You are setting the O_NDELAY flag on the open(). That is a bad idea for several reasons. The newer O_NONBLOCK flag corrects a problem with O_NDELAY. Use O_NONBLOCK for new code. Setting either flag means that the open() call itself will not hang. But subsequent operations on the fd are being affected. Posix says, about O_NONBLOCK, "When opening a block special or character special file that supports non-blocking opens: Subsequent behavior of the device is device-specific." The Linux man page says, "Neither the open nor any subsequent operations on the file descriptor which is returned will cause the calling process to wait".

These flags are affecting read(). The read will return immediately if no characters are available. The old O_NDELAY will return a zero in this case. That is the same thing EOF would return... this is the problem with that flag.
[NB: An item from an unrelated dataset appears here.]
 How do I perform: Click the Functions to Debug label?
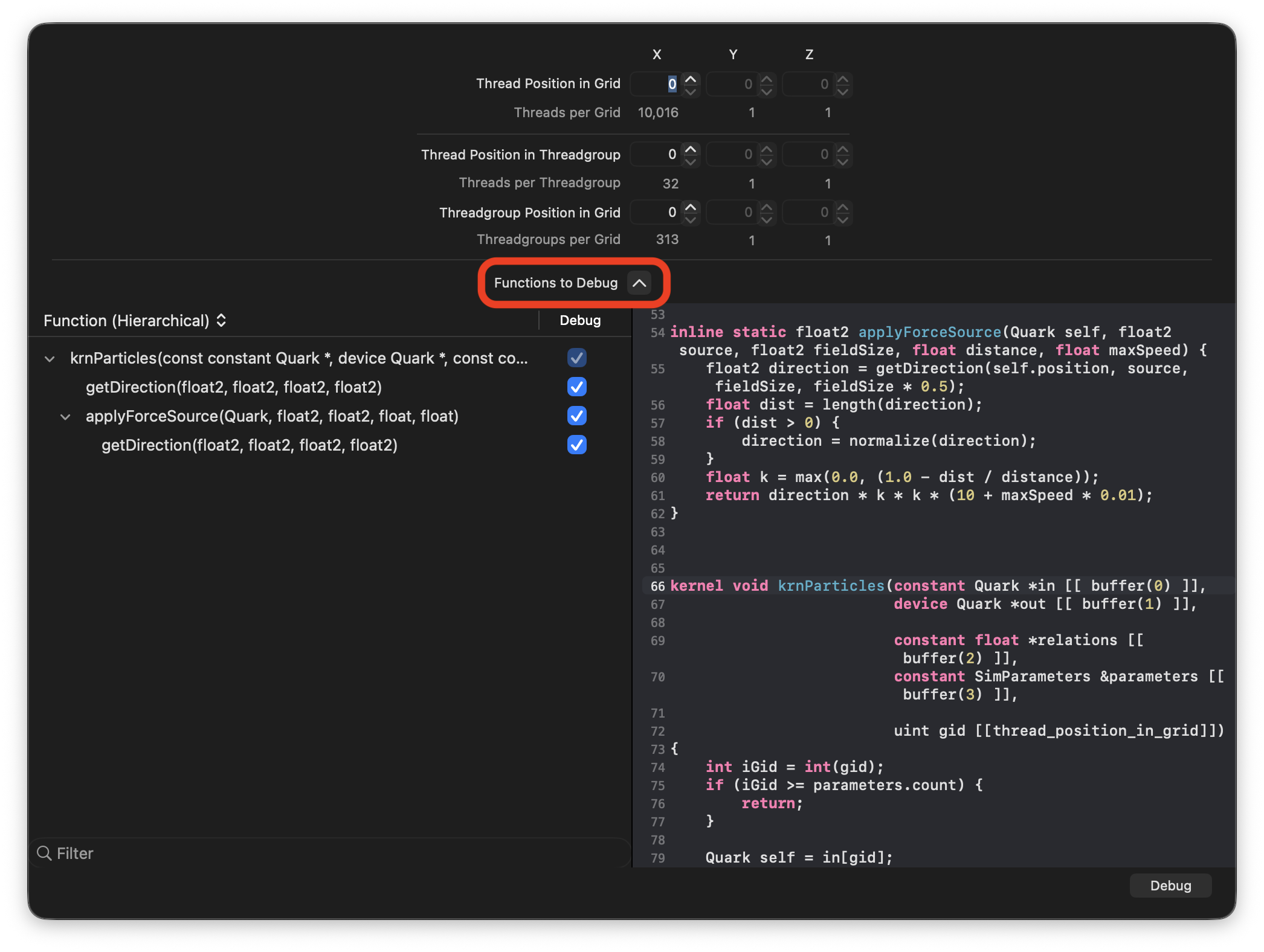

If O_NONBLOCK is set, -1 is returned with errno set to EAGAIN.

So my advice: use O_NONBLOCK for the open and then turn it off... something like this:
flags=fcntl(fd, F_GETFL, 0);
flags &= ~O_NONBLOCK;
fcnt(fd, F_SETFL,flags);

Next, you mention that you are setting termios paramters. Take a look at CMIN and CTIME. You can use them to control when the read returns. That means you can get rid of select().

You may still need to do more than one read. Use an overall loop...something like:


nbytes=16;
nreads=5;
ptr=buffer;
for (nreads=5; nbytes && nreads; nreads--)  {
        iret = read(fd, ptr, nbytes);
        if (iret > 0) {
                ptr += iret;
                nbytes -= iret;
        }
}

Of course, you will need to check the sys calls for failure. I'm just sketching in the basic flow, not writing real code.